Data records Block Start

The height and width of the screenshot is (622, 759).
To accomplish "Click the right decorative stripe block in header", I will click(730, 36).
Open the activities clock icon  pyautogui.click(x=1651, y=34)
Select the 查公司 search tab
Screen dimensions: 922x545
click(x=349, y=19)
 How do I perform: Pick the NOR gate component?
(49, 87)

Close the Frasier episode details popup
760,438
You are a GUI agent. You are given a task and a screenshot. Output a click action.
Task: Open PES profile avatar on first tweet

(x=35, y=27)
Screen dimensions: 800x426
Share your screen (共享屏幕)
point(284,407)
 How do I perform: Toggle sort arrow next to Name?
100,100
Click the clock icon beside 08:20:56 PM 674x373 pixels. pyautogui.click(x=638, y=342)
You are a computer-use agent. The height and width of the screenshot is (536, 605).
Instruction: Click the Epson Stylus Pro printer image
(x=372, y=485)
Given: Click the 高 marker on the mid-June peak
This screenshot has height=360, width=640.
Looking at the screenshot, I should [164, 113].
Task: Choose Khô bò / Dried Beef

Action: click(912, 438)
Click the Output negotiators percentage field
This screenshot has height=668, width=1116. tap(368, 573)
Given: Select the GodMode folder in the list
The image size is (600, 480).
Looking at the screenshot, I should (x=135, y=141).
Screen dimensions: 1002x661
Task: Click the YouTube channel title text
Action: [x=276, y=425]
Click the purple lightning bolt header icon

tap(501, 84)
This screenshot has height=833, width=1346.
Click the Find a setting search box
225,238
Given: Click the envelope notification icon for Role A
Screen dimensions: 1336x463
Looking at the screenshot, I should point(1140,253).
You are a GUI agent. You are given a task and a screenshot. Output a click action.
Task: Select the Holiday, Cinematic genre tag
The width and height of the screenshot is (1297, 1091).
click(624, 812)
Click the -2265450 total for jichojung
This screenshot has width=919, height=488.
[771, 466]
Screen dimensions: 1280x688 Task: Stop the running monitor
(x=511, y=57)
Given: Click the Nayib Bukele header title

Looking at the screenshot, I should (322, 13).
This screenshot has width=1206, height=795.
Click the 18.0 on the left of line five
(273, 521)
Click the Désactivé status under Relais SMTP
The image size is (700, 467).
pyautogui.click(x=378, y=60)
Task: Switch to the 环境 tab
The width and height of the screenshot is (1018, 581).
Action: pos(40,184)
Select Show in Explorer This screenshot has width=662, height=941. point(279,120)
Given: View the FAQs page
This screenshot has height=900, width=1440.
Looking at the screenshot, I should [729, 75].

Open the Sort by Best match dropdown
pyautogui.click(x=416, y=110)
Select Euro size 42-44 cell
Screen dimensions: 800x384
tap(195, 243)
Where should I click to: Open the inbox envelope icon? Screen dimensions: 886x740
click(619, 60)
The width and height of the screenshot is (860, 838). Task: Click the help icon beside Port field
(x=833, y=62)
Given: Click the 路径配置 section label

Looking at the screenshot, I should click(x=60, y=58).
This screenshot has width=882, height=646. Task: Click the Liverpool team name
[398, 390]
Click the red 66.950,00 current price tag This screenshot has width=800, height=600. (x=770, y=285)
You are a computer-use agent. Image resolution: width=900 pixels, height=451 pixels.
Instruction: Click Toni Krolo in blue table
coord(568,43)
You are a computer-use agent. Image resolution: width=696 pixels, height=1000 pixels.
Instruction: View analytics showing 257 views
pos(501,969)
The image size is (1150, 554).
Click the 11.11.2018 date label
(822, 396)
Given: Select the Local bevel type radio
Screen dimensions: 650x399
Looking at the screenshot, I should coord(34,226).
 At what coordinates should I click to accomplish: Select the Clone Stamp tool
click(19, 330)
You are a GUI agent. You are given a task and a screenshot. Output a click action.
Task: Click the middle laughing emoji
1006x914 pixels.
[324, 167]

Data records Block End

*Task brief*. Take from the material above every line that includes the word "computer".

*Solution to this task*.
You are a computer-use agent. The height and width of the screenshot is (536, 605).
You are a computer-use agent. Image resolution: width=900 pixels, height=451 pixels.
You are a computer-use agent. Image resolution: width=696 pixels, height=1000 pixels.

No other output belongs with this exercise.